STATED TASK A » Write out these lines from the records exactly: begin at the line that contains "Remove PRK 418 ventilfäste item via trash" and stop after the line that contains "pyautogui.click(x=288, y=153)".

TEXT PASSAGE »
※ ※ ※

Barrington Deferrell appeals his judgments and sentence after he was sentenced to forty-eight months in the Department of Corrections based on a violation of probation and substantive new law violation. Deferrell argues that the trial court erred in failing to hold a competency hearing and submit an order determining competency and also in failing to hold a Faretta1 hearing. We agree with both arguments and reverse.
Factual Background and Trial Court Proceedings
In 2011, Deferrell was placed on probation for four years for attempted burglary of a dwelling and preventing or obstructing the extinguishment of a fire charges. In May 2012, Deferrell was arrested and formally charged with three crimes. The new law charges also served as the basis for a violation of probation (“VOP”) proceeding.
During the pendency of the proceedings in both cases, several hearings were held which are relevant to the determination of the issues on appeal. At a May 2013 status hearing, after voicing some general complaints about his attorney’s lack of communication with him, Deferrell addressed the trial court:
THE DEFENDANT: I can’t speak to you now?
THE COURT: Yes.
THE DEFENDANT: Alright. I got a problem with my attorney. I don’t want him no longer as my attorney.
THE COURT: Okay.
THE DEFENDANT: And I would like to represent myself if I can do that.
THE COURT: Then we’re going to schedule this for hearing. But sir, you do understand what it means in a very serious case like this to represent yourself.
THE DEFENDANT: I understand.
THE COURT: I’ll set this down for a hearing and I’m going to encourage you to think about this. Alright? June 21st, sir. June 21st for Mr. Barrington. I’m sorry. Deferrell. Okay? June 21st.

※ ※ ※

DATASET EXTRACT »
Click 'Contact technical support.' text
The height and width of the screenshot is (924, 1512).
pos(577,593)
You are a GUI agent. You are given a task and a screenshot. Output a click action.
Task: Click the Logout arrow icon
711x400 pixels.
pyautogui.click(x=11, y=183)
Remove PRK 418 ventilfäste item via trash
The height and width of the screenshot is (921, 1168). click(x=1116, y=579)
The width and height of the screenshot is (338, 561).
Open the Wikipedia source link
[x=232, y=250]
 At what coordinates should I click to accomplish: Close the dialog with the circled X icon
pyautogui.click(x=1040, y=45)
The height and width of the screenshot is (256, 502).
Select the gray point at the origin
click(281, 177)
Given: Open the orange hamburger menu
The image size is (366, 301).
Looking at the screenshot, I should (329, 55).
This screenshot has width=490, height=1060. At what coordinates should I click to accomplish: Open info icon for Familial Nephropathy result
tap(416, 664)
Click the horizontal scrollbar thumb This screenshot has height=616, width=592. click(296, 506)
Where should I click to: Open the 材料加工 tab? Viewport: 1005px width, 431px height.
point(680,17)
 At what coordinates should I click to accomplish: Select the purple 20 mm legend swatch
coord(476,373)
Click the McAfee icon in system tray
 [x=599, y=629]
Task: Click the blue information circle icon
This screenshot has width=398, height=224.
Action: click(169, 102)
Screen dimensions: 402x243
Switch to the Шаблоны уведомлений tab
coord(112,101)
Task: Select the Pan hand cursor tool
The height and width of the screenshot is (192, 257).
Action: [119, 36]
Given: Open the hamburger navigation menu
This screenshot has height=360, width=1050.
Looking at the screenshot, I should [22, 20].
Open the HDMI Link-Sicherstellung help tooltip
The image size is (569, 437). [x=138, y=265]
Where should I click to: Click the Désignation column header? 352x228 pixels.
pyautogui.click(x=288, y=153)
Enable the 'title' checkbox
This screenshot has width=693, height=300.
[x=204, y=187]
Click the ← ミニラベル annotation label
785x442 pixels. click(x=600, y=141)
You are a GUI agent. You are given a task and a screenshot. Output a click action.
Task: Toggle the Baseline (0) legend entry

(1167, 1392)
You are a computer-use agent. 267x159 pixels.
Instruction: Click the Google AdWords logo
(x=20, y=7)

※ ※ ※

STATED TASK B » Reproduce a passage of the court opinion verbatim, beginning at the words "THE COURT: Then" and stopping after the words "to represent yourself.".

TASK OUTPUT A »
Remove PRK 418 ventilfäste item via trash
The height and width of the screenshot is (921, 1168). click(x=1116, y=579)
The width and height of the screenshot is (338, 561).
Open the Wikipedia source link
[x=232, y=250]
 At what coordinates should I click to accomplish: Close the dialog with the circled X icon
pyautogui.click(x=1040, y=45)
The height and width of the screenshot is (256, 502).
Select the gray point at the origin
click(281, 177)
Given: Open the orange hamburger menu
The image size is (366, 301).
Looking at the screenshot, I should (329, 55).
This screenshot has width=490, height=1060. At what coordinates should I click to accomplish: Open info icon for Familial Nephropathy result
tap(416, 664)
Click the horizontal scrollbar thumb This screenshot has height=616, width=592. click(296, 506)
Where should I click to: Open the 材料加工 tab? Viewport: 1005px width, 431px height.
point(680,17)
 At what coordinates should I click to accomplish: Select the purple 20 mm legend swatch
coord(476,373)
Click the McAfee icon in system tray
 [x=599, y=629]
Task: Click the blue information circle icon
This screenshot has width=398, height=224.
Action: click(169, 102)
Screen dimensions: 402x243
Switch to the Шаблоны уведомлений tab
coord(112,101)
Task: Select the Pan hand cursor tool
The height and width of the screenshot is (192, 257).
Action: [119, 36]
Given: Open the hamburger navigation menu
This screenshot has height=360, width=1050.
Looking at the screenshot, I should [22, 20].
Open the HDMI Link-Sicherstellung help tooltip
The image size is (569, 437). [x=138, y=265]
Where should I click to: Click the Désignation column header? 352x228 pixels.
pyautogui.click(x=288, y=153)

TASK OUTPUT B »
THE COURT: Then we’re going to schedule this for hearing. But sir, you do understand what it means in a very serious case like this to represent yourself.